Even if one can follow along, death is hard to understand in a place with word of mouth news sources. In the United States, we can trust what we hear on the radio or read in the newspaper is true, in rural Rwanda rumor is king. “The boys were poisoned.” “Where is the boys' father? He is missing. They ‘say’ he was in Kigali. Maybe he caused this....” “An investigation will be completed!” Conversations like this swirled around the town like this for a day until it was confirmed that the two boys drowned swimming in Lake Kivu.
In Rwanda, Ikiriyo, the time of mourning, begins soon after a person dies when family members gather to pay respect. Ikiriyo lasts anywhere from two to seven days. It is similar to a repass in western culture. During Ikiriyo, family, neighbors and community members pay respect and family leaders make arrangements for the funeral. While the concept of Ikiriyo is not difficult to understand, Rwandan views on death can be.
Rwandan views on death are very different than American ones. In Rwandan culture, strength is highly valued. Strength personified means that one is stoic and non-emotive. Crying, in particular, is viewed as culturally inappropriate. In contrast, Americans are much more emotive, particularly young Americans. After death, crying is viewed as normal and healthy. What makes this even harder is that as Peace Corps volunteers you are a temporary resident of the community. When you are grieving in the Peace Corps, your community almost always has a deeper relationship with the person who died than the volunteer. Personally, grieving in my community is hard because the way I want to grieve is not always culturally appropriate and my grief is also connected with the way that I view mortality in Rwanda as a whole.
In general, death is more common in Rwanda than in the United States. In Rwanda, 27 infants die per 1,000 births while in the United States only 5.6 infants die per 1,000 births. Americans live 78 years on average, while Rwandan live 68 years on average. Furthermore, the fabric of life in Rwanda life has more risk, which can lead to more death. A mountainous countryside means more bus accidents. Over 1.25 million people die each year from road traffic accidents, 90 percent of which occur in low- or middle-income countries, with Rwanda being one of them. About 11 people die of car or motorcycle accidents each day in Rwanda, that is about 1 death every 3 hours. Lack of access to clean water causes a multitude of issues, the most pervasive one being diarrhoeal diseases. In Rwanda, diarrhoeal diseases account for approximately 1 of every 19 deaths in Rwanda.
Death is tragic anywhere, but I have found that because death occurs more often, people can more readily accept the reality of death. This does not mean they are not affected by it, it just means that they can accept death as a reality more easily. In many ways, tragedy is expected in life.

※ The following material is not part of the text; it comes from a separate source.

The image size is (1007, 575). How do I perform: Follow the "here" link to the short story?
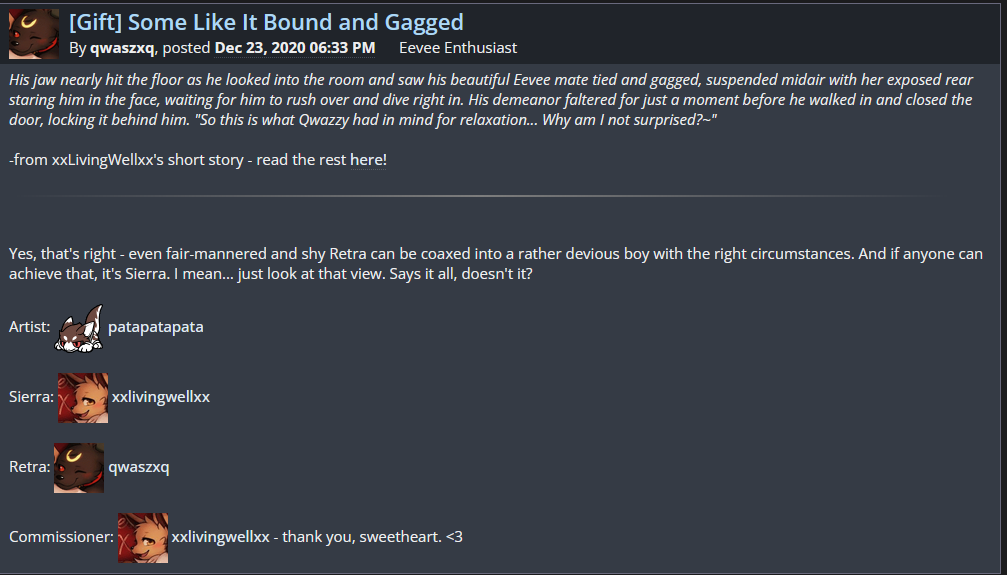click(368, 160)
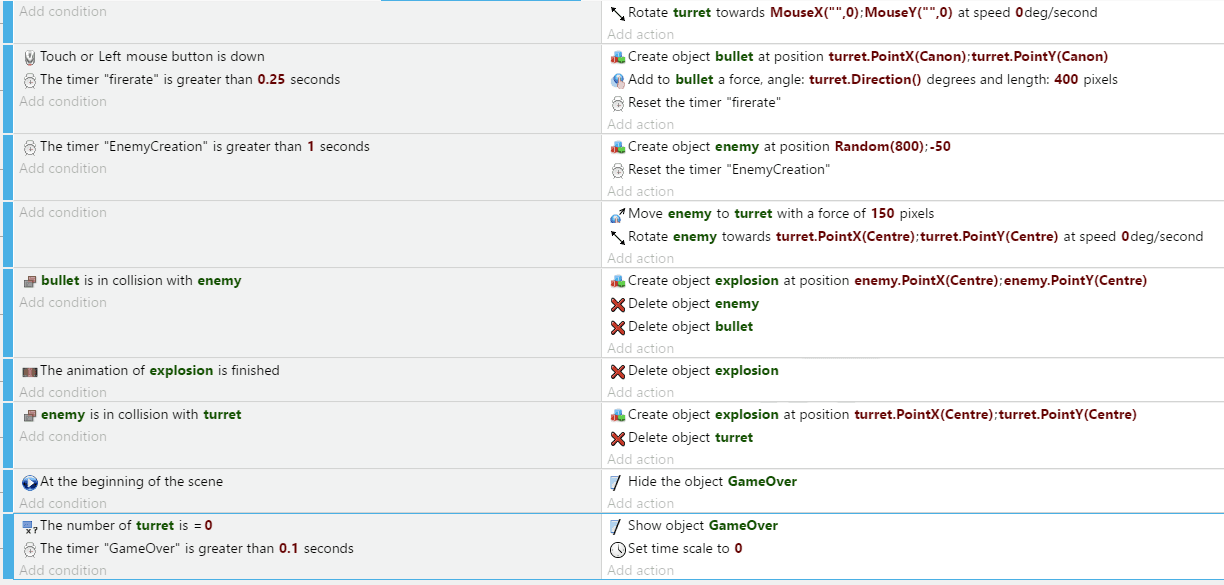
Task: Click Add condition under enemy collision with turret
Action: coord(63,436)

In Rwanda, they say that Death always comes unexpectedly. When I signed up for the Peace Corps I was mentally prepared for a multitude of different hardships, death was not one of them. But as with all parts of my experience, death provides another learning opportunity. In experiencing death in Rwanda, I have seen how death is a combination of philosophy, psychology, religion, anthropology, and sociology. I am learning how all societies have different ways of processing death and no matter how different, they are all okay.